▶ TASK STATEMENT: Search the data for "Zoom". Each line containing it is to be copied.

Stored records:
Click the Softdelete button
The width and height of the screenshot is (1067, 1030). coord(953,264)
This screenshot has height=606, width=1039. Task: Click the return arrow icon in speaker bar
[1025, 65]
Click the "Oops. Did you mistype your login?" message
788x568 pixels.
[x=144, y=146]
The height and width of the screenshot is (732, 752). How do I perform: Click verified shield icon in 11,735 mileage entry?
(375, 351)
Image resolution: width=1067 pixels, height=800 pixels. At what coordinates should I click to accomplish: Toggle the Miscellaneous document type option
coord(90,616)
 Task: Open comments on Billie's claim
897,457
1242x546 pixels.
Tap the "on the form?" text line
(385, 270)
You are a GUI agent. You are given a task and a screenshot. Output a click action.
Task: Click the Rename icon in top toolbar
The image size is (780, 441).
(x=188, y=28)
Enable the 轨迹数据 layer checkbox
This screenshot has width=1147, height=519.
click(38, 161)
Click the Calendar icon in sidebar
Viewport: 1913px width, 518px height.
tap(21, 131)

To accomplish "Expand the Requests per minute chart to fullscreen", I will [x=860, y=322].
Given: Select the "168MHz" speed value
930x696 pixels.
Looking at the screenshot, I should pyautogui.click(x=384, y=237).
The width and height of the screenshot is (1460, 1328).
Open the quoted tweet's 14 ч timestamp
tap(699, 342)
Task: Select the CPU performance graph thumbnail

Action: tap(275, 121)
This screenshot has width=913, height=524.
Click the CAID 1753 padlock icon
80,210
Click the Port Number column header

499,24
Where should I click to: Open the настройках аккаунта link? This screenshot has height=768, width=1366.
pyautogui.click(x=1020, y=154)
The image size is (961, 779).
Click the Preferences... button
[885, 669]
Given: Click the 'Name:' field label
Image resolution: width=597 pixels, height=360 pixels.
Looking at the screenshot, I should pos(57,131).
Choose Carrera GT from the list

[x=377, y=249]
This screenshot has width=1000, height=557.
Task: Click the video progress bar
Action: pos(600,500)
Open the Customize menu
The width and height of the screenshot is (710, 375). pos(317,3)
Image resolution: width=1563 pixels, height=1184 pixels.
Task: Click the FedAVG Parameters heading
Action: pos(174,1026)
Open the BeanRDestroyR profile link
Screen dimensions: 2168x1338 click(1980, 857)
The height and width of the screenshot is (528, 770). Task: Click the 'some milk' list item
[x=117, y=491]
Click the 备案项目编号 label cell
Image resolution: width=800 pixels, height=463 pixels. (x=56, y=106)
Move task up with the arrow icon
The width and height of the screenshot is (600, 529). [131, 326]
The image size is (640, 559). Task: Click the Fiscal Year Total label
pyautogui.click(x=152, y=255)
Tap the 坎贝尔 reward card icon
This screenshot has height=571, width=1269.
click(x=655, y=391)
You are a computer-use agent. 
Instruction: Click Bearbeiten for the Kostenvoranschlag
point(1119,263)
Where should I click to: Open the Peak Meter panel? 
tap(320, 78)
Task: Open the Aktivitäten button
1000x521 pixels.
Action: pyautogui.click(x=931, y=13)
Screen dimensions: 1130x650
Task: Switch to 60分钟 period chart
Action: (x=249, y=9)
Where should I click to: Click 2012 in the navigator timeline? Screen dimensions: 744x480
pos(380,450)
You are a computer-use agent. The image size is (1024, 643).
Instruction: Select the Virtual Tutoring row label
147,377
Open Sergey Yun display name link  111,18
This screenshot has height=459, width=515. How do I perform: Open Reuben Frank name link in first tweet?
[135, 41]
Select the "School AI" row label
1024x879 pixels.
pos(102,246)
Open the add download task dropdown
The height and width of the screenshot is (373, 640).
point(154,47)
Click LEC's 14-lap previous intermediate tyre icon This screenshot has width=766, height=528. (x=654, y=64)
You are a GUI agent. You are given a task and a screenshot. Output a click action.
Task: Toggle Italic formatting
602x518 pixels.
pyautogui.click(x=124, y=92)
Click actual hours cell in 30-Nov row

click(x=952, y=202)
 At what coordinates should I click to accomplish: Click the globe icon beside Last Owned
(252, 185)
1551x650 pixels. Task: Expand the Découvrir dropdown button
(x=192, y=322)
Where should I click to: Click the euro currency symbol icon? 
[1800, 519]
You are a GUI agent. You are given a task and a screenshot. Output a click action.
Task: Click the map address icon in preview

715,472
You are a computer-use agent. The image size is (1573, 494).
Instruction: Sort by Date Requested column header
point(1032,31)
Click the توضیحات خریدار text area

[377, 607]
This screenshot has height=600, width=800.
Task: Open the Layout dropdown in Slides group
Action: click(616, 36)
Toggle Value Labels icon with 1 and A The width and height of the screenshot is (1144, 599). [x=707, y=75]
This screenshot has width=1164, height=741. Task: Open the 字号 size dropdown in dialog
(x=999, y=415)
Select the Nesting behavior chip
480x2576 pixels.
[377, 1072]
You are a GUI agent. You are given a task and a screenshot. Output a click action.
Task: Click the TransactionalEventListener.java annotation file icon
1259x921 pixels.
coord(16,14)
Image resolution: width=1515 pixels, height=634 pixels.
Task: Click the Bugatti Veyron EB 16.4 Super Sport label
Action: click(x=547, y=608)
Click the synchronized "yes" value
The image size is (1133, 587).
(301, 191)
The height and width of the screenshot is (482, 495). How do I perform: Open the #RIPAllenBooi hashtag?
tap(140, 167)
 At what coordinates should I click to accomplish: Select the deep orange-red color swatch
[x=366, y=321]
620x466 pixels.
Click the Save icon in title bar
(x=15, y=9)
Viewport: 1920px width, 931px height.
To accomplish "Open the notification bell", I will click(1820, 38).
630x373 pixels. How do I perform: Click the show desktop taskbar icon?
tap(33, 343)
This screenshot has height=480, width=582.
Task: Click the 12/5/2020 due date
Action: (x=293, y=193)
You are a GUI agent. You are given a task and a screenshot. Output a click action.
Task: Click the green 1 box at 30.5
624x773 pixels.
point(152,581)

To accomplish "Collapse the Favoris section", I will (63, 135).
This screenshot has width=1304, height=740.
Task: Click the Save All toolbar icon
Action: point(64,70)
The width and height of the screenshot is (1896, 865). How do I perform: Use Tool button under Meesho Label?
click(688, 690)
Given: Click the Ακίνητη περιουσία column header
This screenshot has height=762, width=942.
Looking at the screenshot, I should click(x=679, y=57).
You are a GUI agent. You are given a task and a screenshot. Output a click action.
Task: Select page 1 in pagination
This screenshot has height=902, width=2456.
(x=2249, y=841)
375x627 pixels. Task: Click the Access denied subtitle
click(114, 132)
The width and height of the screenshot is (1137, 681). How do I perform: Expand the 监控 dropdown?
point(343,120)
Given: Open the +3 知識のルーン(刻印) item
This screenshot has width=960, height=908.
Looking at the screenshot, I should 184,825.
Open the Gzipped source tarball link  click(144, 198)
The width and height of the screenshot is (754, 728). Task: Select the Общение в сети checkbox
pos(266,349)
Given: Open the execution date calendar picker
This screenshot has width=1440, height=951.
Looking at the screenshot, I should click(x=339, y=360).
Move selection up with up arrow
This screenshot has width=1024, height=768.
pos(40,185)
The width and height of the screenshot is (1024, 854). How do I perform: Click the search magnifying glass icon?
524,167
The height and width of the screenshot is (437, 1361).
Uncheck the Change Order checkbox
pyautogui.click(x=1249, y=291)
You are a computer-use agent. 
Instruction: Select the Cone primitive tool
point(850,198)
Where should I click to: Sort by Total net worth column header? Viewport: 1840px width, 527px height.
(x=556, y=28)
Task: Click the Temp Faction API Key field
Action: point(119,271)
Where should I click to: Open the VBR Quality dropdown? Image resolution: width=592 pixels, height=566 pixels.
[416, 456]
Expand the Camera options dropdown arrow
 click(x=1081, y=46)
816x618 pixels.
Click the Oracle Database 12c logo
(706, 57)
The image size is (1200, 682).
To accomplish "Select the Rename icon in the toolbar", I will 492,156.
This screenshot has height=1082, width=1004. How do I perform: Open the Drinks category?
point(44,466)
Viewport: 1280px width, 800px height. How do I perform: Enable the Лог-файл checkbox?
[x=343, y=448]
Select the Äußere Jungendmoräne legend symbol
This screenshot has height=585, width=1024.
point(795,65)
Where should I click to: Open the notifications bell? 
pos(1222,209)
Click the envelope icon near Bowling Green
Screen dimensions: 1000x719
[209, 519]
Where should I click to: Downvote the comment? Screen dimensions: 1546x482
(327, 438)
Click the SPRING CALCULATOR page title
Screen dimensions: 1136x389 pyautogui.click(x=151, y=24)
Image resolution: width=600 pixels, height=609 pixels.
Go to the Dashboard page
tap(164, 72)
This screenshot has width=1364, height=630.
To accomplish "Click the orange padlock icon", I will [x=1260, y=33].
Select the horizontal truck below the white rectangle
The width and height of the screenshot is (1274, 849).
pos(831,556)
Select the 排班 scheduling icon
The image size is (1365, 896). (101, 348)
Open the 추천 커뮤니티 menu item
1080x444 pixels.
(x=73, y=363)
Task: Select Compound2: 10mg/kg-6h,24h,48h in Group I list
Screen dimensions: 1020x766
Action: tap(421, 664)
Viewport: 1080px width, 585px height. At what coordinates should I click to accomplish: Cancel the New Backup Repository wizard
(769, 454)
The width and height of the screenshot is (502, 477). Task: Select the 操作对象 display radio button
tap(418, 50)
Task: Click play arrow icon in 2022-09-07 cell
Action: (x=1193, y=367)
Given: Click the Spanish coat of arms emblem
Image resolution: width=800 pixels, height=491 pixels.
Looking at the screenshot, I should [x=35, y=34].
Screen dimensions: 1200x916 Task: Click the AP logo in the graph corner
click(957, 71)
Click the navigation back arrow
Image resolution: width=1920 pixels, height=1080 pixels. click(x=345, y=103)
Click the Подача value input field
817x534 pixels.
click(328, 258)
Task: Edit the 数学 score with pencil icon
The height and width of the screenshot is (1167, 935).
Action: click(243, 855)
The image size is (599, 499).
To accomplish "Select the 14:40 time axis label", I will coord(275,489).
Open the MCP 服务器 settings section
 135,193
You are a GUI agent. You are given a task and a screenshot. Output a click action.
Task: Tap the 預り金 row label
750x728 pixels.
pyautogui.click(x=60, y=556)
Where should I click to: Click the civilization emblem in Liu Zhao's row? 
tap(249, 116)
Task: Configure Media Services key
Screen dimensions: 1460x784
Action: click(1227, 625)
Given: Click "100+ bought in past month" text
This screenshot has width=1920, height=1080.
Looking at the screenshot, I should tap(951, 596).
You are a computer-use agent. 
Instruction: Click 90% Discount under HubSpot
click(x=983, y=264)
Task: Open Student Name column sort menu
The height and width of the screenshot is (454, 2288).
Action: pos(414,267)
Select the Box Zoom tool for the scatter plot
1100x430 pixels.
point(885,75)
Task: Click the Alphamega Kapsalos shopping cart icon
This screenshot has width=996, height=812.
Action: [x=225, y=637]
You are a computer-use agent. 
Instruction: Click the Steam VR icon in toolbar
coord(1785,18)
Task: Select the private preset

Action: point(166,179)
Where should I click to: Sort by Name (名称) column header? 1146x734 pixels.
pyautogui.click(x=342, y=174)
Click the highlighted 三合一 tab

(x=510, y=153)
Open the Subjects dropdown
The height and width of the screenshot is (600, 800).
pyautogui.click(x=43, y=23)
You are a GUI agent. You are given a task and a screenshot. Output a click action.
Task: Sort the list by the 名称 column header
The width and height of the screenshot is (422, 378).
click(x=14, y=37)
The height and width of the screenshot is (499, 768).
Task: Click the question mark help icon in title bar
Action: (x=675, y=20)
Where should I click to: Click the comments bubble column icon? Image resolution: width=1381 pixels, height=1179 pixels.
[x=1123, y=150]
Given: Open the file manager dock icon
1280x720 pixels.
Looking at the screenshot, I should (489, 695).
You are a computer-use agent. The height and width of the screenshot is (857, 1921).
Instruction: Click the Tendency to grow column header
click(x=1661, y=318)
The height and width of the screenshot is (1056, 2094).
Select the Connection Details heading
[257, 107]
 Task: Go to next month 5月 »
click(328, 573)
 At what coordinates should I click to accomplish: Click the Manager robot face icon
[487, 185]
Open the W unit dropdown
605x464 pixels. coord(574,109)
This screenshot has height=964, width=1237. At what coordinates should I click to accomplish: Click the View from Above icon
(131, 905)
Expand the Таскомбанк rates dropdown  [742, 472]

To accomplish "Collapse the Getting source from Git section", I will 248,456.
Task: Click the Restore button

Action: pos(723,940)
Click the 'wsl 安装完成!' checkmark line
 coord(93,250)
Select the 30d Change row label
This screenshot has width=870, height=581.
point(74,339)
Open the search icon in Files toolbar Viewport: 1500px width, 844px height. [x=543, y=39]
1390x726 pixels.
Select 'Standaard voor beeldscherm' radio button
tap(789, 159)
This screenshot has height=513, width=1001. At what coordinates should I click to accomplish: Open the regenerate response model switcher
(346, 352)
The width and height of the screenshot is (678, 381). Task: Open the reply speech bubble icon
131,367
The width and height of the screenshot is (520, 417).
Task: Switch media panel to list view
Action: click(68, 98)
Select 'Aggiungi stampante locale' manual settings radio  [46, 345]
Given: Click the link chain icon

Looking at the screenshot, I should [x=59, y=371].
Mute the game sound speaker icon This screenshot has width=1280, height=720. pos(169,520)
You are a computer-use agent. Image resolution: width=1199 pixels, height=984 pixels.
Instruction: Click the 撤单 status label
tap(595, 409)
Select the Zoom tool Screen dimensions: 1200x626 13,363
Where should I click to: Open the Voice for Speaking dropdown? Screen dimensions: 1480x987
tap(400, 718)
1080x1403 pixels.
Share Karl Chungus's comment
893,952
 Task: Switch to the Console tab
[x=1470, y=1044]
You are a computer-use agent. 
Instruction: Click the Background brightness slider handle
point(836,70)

▶ YOUR RESPONSE:
Select the Box Zoom tool for the scatter plot
Select the Zoom tool Screen dimensions: 1200x626 13,363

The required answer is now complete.